(Text passage)
# Filling a 170g



## HGI (Oct 27, 2009)

K so I gotta pick up these piranhas by no later than the end of this month so here's what I had planned.

Fill the tank next week, dechlorine the water, make sure the filter is running and that the water is upto temp.

3-4 days of nothing happening here.

Then the day before getting the fish I was going to swing by the local store and get them to give me all the filter goop they're able to and dump it in my tank.

Then get the fish the next day, with as much of their tank water and filter goop I can get.

They're coming out of a 33gallon and going into a 170gallon.

Am I missing anything or does this seem like a reasonable battle plan?


----------



## JoeDizzleMPLS (Nov 5, 2007)

you don't need their tank water and you don't need their filter "goop" to dump into your tank... you would need some established bio media to add to your filter in order to put the fish in there right away. if you have a couple weeks, you should just set the tank up now and add a piece of shrimp or a few fish to help start the cycle.... you could still grab some established media to add at some point to make sure that your tank is ready.

(Data excerpt)
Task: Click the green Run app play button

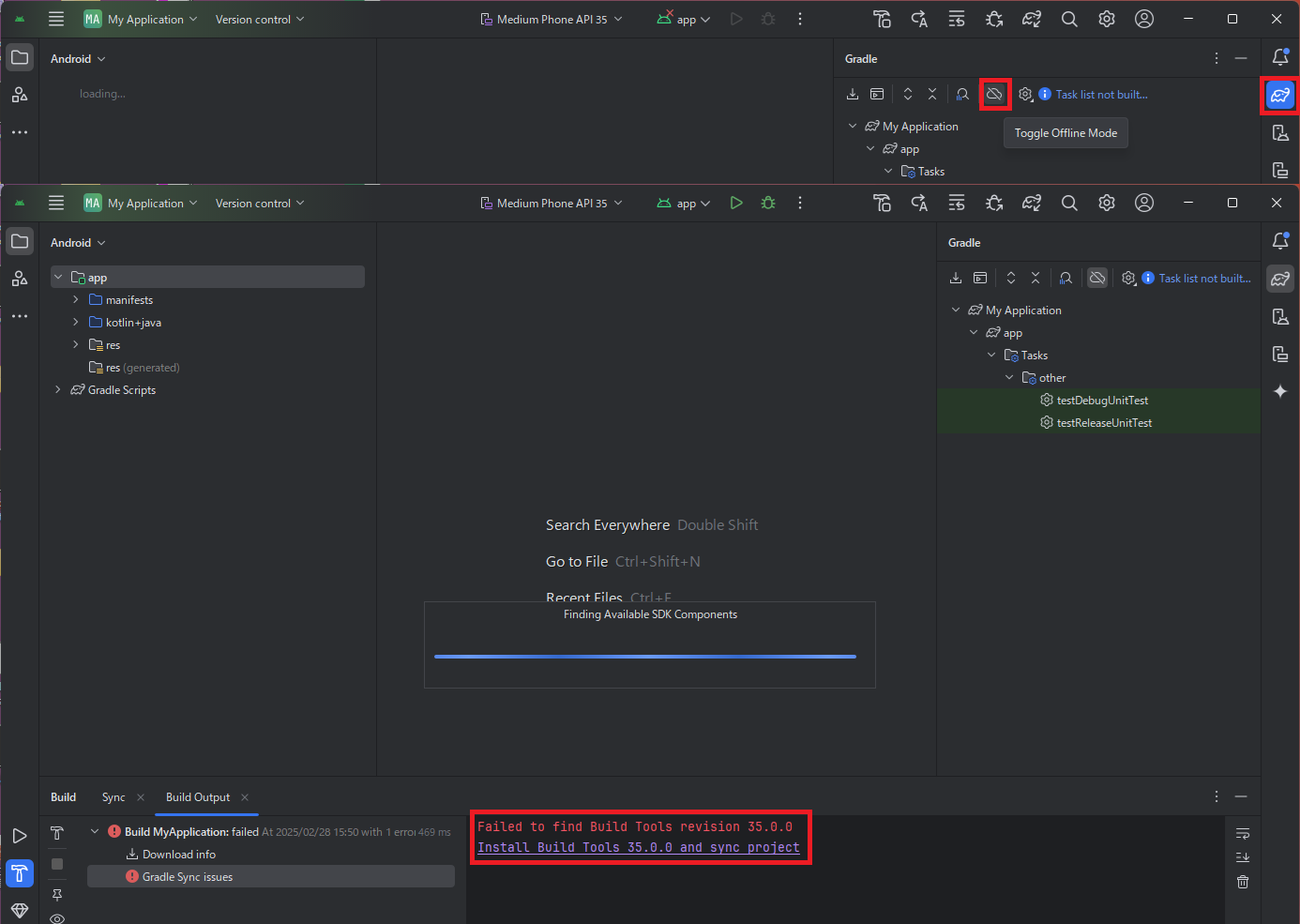Action: tap(736, 203)
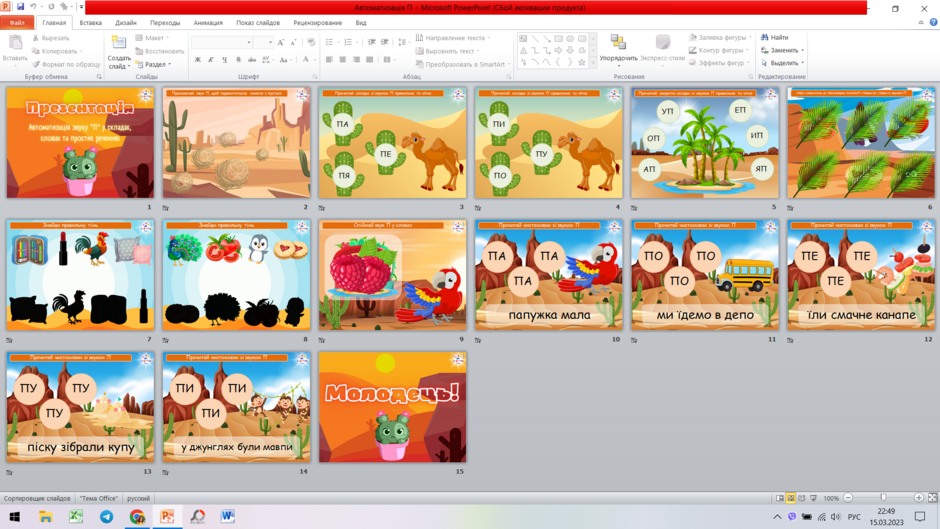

(Problem to solve) Summarize the forum thread on filling a 170-gallon tank in two sentences. The lines are not needed for what is asked here.

(Problem solution) A poster planning to move piranhas from a 33-gallon tank to a 170-gallon tank intends to fill, dechlorinate, filter, and heat the water, wait three to four days, add filter goop from a local store, and bring the fish with their old tank water and goop. A reply says the tank water and goop are unnecessary, that established bio media in the filter would be needed to add the fish right away, and that with a couple of weeks the tank should be set up now with a piece of shrimp or a few fish to start the cycle.